#### Text section

=-=-=-=-=

Voids cause polarity inversions in GPR data….

The first time I read this sentence in a peer reviewed paper I thought that it was a useful tip to aid the interpretation and easy to apply practically. I didn’t think much at the time.

I then read similar sentences on other papers, on commercial websites, PhD thesis etc sometimes even less precise definitions (voids start with black reflections), but after a lot of surveys where cavities showed different responses despite similar conditions, I went deeper and looked for the cause of a polarity inversion. That sits in the reflection coefficient definition. A simplified definition is the following:

where ε1 is the dielectric of the material where the wave travels from (top material) and ε2 is the dielectric of the material the wave is travelling to (bottom material).

The reflection coefficient is a simple function of the dielectric contrast and it is negative (polarity inversion) when the numerator is negative, so when the wave travels from lower dielectric material to higher dielectric material. Air dielectric is 1 so always less than everything else. A polarity inversion can therefore occur when the wave travel from air to something and not from something to air. This is opposite to what I mentioned above and read many times.

But where does this statement come from then?

I gave myself a few answers:

• The first one is that statement is a simple mention in papers that focused on other topics, likely copied nad pasted from somewhere else.
• The second one is that the formula has been reported in the wrong way with the numerator inverted as below because 2-1 is more intuitive than 1-2

• The third one is lack of careful looks at what the radargrams show and generalisation of specific occurrence in that context (i.e. voids start with black) to any context.

=-=-=-=-=

Answer the following from the GPR polarity text:
(a) What dielectric value does the text give for air?
(b) Under what condition does the text say the reflection coefficient becomes negative?
(c) What less precise version of the statement about voids does the text say appeared in some sources?

#### Extracted data
=-=-=-=-=

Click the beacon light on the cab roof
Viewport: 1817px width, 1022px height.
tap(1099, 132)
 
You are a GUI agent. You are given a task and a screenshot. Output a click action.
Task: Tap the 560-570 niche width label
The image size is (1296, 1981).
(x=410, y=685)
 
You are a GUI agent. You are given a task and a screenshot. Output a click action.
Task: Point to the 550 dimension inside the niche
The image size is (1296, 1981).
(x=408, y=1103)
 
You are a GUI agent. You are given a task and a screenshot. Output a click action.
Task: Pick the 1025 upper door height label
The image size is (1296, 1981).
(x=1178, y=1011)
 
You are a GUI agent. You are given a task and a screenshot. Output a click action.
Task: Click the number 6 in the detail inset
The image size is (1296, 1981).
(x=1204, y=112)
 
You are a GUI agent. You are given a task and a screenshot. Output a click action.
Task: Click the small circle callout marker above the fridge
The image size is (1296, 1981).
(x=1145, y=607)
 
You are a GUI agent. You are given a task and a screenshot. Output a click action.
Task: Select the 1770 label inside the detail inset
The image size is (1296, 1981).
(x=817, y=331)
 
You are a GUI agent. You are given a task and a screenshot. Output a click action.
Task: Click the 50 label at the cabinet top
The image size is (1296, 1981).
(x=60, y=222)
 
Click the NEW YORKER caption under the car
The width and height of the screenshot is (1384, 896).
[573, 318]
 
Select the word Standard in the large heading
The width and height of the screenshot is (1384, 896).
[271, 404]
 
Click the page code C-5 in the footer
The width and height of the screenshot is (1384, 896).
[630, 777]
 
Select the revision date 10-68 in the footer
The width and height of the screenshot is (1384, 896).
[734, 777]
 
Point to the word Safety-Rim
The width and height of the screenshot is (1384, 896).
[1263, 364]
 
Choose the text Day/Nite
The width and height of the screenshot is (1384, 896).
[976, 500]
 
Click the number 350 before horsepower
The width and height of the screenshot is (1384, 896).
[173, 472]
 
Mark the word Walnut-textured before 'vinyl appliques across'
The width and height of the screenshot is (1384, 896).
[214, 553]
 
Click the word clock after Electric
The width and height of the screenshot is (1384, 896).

=-=-=-=-=

#### Your solution
(a) 1.
(b) When the wave travels from a lower dielectric material to a higher dielectric material, which makes the numerator negative.
(c) That voids start with black reflections.